*Set exercise*.
Rewrite the lines from the one containing "How do I perform: Sort" through the end of the entries, inclusive, keeping the requests unchanged. Multiply each coordinate in the answers by 1.05 and round it to a whole number, with halves rounded up.

________

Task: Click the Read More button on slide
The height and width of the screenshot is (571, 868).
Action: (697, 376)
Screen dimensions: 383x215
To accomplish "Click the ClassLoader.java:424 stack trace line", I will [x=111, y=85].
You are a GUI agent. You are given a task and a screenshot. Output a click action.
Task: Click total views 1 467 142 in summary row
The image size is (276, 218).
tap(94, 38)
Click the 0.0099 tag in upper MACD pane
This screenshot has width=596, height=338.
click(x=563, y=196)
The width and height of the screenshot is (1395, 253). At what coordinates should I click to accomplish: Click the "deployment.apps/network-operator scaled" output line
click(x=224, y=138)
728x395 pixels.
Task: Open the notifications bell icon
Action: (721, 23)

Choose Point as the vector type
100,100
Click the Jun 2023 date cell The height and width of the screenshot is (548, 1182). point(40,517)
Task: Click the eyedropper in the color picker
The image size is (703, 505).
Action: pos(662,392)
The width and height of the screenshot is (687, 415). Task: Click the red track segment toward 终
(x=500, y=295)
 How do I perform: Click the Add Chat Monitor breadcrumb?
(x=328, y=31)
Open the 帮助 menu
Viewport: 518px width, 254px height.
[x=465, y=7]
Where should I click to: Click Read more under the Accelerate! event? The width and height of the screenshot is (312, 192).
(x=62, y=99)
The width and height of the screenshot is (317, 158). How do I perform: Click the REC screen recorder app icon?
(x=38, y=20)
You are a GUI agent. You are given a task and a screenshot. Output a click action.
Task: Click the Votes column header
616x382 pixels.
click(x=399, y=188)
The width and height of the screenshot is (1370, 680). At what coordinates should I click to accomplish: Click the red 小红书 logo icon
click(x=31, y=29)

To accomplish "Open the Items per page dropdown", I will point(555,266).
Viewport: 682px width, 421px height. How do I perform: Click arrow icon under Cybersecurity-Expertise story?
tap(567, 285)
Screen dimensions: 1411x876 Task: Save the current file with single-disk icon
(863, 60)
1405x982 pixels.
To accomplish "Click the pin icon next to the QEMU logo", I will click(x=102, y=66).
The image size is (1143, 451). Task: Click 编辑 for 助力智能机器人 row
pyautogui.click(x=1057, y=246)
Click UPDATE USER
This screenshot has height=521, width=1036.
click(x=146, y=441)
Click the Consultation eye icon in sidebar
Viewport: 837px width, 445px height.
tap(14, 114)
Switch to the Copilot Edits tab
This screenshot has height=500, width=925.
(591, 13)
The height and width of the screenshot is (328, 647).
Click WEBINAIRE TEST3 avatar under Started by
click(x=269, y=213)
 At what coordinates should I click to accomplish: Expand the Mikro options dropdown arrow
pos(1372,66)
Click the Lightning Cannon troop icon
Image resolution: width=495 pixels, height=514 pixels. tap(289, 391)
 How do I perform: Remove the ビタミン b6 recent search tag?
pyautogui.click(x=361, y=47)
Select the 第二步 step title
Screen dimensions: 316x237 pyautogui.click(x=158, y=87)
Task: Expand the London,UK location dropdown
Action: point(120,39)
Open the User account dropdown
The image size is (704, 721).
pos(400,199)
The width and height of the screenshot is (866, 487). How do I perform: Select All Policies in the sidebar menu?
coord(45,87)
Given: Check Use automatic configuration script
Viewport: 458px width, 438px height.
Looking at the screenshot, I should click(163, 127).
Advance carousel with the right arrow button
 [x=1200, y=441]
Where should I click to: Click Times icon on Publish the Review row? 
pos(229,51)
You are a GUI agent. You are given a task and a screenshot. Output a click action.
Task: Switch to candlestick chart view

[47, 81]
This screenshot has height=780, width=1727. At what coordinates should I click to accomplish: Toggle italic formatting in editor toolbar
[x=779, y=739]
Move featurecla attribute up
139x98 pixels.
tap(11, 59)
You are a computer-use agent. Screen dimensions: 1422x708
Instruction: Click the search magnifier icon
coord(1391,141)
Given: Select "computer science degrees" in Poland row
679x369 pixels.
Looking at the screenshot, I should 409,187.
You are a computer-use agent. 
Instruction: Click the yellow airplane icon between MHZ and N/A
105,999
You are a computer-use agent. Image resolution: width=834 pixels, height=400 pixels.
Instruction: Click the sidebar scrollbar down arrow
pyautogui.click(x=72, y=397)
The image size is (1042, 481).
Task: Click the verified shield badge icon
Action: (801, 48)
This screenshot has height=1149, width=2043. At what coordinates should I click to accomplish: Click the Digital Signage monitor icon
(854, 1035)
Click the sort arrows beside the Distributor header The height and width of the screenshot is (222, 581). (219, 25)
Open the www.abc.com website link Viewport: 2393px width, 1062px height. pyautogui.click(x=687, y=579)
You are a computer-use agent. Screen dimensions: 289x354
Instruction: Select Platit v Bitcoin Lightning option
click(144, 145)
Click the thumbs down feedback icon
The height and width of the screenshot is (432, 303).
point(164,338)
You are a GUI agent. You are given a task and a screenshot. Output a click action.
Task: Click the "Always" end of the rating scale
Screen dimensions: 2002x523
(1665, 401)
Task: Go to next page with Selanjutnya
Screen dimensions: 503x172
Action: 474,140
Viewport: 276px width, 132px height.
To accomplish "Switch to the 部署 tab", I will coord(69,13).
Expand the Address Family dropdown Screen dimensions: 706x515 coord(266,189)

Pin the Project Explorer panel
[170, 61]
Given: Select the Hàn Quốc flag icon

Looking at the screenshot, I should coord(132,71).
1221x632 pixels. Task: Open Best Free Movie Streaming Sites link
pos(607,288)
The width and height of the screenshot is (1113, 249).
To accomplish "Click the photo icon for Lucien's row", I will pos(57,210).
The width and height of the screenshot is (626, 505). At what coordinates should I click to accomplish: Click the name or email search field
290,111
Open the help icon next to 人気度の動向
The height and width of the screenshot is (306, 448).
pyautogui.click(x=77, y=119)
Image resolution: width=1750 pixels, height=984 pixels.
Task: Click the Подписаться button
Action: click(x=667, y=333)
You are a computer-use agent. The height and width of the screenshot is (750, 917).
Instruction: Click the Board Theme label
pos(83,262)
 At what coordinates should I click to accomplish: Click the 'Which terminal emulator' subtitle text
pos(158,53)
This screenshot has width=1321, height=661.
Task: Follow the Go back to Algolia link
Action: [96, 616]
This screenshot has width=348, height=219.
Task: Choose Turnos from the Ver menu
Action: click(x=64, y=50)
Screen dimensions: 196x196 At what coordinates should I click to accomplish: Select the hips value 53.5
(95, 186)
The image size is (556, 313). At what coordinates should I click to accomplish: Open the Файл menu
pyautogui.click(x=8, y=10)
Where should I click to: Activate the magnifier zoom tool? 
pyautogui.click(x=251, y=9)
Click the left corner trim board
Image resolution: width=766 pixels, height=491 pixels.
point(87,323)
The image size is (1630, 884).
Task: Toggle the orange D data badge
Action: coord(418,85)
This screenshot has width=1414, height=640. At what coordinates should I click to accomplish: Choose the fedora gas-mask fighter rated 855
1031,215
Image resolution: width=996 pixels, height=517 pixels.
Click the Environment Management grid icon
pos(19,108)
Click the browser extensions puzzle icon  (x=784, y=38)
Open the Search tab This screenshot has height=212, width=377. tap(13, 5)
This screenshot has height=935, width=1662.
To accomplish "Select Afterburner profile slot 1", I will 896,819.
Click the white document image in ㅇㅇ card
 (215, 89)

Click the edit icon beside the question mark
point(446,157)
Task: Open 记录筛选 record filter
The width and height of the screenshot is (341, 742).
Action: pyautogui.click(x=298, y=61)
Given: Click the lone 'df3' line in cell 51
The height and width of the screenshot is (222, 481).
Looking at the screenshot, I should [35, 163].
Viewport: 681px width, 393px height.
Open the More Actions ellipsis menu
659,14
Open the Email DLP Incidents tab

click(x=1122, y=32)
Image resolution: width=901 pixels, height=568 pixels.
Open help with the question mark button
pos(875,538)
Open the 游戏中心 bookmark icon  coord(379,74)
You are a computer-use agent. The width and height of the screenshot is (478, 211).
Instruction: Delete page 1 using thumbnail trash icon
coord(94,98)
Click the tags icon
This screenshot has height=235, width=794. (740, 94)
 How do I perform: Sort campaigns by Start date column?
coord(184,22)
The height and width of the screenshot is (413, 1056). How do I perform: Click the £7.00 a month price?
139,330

________

*The answer*.
 How do I perform: Sort campaigns by Start date column?
coord(193,23)
The height and width of the screenshot is (413, 1056). How do I perform: Click the £7.00 a month price?
146,347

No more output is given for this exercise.